Multifactorial Intervention with Nurse Practitioners May Control Cardiac Risk Factors in CKD

Nurse practitioners did as well as physicians when they were part of a multifactorial program to improve management of some cardiovascular (CV) risk factors. They lessened the need for physician visits for patients with chronic kidney disease (CKD) but were unable to modify lifestyle risk factors such as smoking, body weight, physical activity, or sodium intake.

Researchers performed the Multifactorial Approach and Superior Treatment Efficacy in Renal Patients with the Aid of Nurse Practitioners (MASTERPLAN) study to investigate whether a multifactorial intervention based on guidelines with the added support of specialized nurse practitioners to augment physician visits could reduce CV risk, slow the loss of renal function, and improve the quality of care. Studies of single interventions achieved at best only moderate success in reducing the high CV morbidity and mortality accompanying CKD.

Arjan van Zuilen, MD, head of the kidney transplant unit at University Medical Center Utrecht in Utrech, Netherlands, presented the findings of the MASTERPLAN study in a late-breaking trial recently.

MASTERPLAN was a randomized controlled clinical trial that recruited patients with CKD from nine Dutch hospitals between 2004 and 2005 and followed them up through 2010. The participants’ estimated GFR had to be between 20 and 70 mL/min per 1.73 m2. They were randomly assigned to a traditional care control group (n = 393) or to an interventional group (n = 395). The primary outcome was a composite of CV death, myocardial infarction, and stroke.

At baseline, participants in the two groups were well matched for age (59 years), gender (about 68 percent men), kidney transplants (14 percent), blood pressure, estimated GFR, and laboratory parameters. However, there was more history of CV disease in the intervention group (34 percent) than in the control group (25 percent).

CV risk factors other than lifestyle improved in intervention group

At 5 years, most laboratory parameters had improved and the use of risk-reducing drugs rose in both groups, but the intervention group showed greater improvement than did the control group. It had greater decreases in systolic and diastolic blood pressure, LDL cholesterol, proteinuria, and prevalence of anemia. It also made more use of statin drugs, aspirin, and active vitamin D.

The use of angiotensin converting enzyme inhibitors or angiotensin receptor blockers increased in both arms, with more than 80 percent of participants in each arm using them, so there was no significant difference between the groups. They also did not differ in their hemoglobin A1c levels, which were already below the treatment goal of 7.0 percent at baseline.

Although the CV risk factors improved in the intervention group compared with the control group, the intervention group had no lower incidence of the primary composite endpoint of CV death, myocardial infarction, and stroke or of any of the secondary endpoints of the risk of each individual component of the composite endpoint, or in the risk of reaching ESRD.

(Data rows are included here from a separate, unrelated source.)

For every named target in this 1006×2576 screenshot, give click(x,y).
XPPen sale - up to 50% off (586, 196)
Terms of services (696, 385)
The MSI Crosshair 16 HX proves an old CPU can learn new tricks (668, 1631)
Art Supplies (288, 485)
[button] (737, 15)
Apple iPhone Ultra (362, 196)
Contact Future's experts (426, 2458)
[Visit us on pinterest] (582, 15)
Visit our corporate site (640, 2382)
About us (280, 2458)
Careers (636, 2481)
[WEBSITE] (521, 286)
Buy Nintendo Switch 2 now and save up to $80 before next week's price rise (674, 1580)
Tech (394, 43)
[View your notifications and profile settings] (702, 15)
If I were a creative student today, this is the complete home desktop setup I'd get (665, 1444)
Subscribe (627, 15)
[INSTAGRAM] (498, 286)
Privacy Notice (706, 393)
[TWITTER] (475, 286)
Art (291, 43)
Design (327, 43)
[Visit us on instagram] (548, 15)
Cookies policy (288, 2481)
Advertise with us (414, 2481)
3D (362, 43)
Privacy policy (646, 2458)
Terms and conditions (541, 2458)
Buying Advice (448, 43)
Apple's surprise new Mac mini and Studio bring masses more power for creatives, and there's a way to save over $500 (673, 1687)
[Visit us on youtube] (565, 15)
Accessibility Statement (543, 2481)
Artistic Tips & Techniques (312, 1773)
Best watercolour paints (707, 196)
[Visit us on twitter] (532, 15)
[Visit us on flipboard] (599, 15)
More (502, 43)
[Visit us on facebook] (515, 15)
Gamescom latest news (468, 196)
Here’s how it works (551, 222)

The intervention did not help to modify any lifestyle risk factors, such as physical activity, body mass index, or sodium intake. Both the intervention and control groups had a decrease in the proportion of smokers—the difference between groups was not significant.

Patients in the intervention group made more visits to health care providers each year (7.2 versus 4.7 visits, respectively, but they visited the physician less often than did those in the control group (2.8 versus 3.7, respectively).

Study was underpowered for primary outcome

Dr. van Zuilen explained the lack of a significant difference in the primary outcome as a result of too few CV events occurring, with a 5-year event incidence rate of 8.9 percent in both arms. When the study was planned, the estimated event rate in the control arm was 13.5 percent, based on the results of previous studies.

Johannes Mann, MD, of the department of nephrology at Munich General Hospital in Munich, Germany, said he calculated that to be sufficiently powered to show a difference in the primary endpoint, the study would have required 10 times the number of individuals involved in the MASTERPLAN trial.

In explaining the results, Dr. van Zuilen further noted that perhaps not all the treatment goals were beneficial, and that possibly, because some of the risk factors were well controlled in both groups, the differences between groups were small.

He concluded that nurse practitioners can perform as well as physicians to improve CV risk factors if they follow established guidelines and that they “can then take away some of the burden of the very big patient loads we have in our outpatient departments.”

Despite MASTERPLAN being underpowered to show an effect between groups in the primary outcome of CV death, myocardial infarction, and stroke, Dr. Mann commented to ASN Kidney News that it was “a very important study because… the nurse practitioner intervention was, in absolute terms, effective in reducing the primary outcome, which was a hard outcome.”